───── Extracted entries ─────

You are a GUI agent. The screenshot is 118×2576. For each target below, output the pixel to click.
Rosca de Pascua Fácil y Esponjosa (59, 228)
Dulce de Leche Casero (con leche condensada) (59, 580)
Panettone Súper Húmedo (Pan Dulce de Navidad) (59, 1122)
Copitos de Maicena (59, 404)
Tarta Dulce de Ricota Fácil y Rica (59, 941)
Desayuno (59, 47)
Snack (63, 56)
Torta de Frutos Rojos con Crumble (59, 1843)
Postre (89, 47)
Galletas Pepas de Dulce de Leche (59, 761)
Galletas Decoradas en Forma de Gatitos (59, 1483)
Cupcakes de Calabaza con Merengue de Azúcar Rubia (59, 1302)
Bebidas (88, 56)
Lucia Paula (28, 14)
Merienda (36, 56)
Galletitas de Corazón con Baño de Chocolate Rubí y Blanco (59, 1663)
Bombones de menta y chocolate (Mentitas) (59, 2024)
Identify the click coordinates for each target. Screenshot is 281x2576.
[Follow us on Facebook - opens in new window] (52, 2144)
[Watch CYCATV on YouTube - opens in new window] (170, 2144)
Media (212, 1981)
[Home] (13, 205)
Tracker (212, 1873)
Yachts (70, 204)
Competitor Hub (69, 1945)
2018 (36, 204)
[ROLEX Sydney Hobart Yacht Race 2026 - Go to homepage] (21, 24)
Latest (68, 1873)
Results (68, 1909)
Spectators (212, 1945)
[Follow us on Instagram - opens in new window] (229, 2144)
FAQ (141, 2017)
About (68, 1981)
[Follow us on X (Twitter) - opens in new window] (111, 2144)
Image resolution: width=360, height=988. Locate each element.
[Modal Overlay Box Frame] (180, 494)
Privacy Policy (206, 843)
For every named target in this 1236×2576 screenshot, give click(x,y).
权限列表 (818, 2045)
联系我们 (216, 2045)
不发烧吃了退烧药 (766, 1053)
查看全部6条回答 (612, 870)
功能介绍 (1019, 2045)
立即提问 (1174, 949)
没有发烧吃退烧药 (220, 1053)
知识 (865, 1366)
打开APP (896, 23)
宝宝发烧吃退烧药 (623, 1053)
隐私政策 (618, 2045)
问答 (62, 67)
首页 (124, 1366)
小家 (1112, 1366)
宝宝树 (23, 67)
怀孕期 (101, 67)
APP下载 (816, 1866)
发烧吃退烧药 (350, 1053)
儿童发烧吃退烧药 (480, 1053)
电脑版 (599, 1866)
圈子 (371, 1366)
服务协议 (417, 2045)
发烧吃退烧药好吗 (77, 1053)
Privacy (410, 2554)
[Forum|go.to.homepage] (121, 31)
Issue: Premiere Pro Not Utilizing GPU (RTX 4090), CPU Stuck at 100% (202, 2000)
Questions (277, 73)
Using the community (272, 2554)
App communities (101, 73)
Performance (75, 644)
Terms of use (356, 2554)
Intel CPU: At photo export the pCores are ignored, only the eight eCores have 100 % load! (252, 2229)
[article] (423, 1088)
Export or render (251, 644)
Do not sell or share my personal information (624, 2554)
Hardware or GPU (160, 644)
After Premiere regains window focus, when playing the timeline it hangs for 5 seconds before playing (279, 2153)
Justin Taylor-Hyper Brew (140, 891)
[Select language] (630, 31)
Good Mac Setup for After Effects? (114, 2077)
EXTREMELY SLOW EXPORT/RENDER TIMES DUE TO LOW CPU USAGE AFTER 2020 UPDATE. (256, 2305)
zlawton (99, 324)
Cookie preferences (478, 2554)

─────

Work instructions » Quote every line from the beginning of the entries up to and including the line that contains "Postre (89, 47)".

Problem solution »
You are a GUI agent. The screenshot is 118×2576. For each target below, output the pixel to click.
Rosca de Pascua Fácil y Esponjosa (59, 228)
Dulce de Leche Casero (con leche condensada) (59, 580)
Panettone Súper Húmedo (Pan Dulce de Navidad) (59, 1122)
Copitos de Maicena (59, 404)
Tarta Dulce de Ricota Fácil y Rica (59, 941)
Desayuno (59, 47)
Snack (63, 56)
Torta de Frutos Rojos con Crumble (59, 1843)
Postre (89, 47)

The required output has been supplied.